Having measures in place and good practice to protect our data is the least we can do today, and not having at least a Time Machine backup is just reckless and inexcusable. But I’m still convinced that one truly innovative thing would be to have more reliable, less finicky, operating systems’ installation processes. Users who have perfectly working Macs should be able to just click ‘update’ and wait for the process to complete without biting their nails in trepidation. But most importantly, users shouldn’t have to approach their computers as system administrators. It shouldn’t be up to the user to prepare the best possible ground for the system to update and work — the system should be smart enough to install properly, or at least to detect conflicts or data corruption during the installation process, alert the user about any problem encountered, and ideally point the user to a possible course of action to remedy the problem.

(I’ve focused on OS X Yosemite a lot in this article, but this applies to all current operating systems out there, whose installation/update procedures and maintenance are probably even more convoluted than OS X’s.
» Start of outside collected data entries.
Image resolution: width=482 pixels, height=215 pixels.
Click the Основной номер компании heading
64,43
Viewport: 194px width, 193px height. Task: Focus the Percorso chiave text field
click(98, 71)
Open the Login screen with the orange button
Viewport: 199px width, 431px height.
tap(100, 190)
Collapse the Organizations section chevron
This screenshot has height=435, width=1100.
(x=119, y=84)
I know a few Windows users who were basically forced to either reinstall their current system or upgrade to a newer version of Windows simply because one of Windows’ weakest elements — the Registry — got corrupted in a way that was beyond simple repairs or fixes. And my own recent experience with Android has left the impression that it’s a system that needs constant care and attention on the user’s part to guarantee a decent performance and user experience.)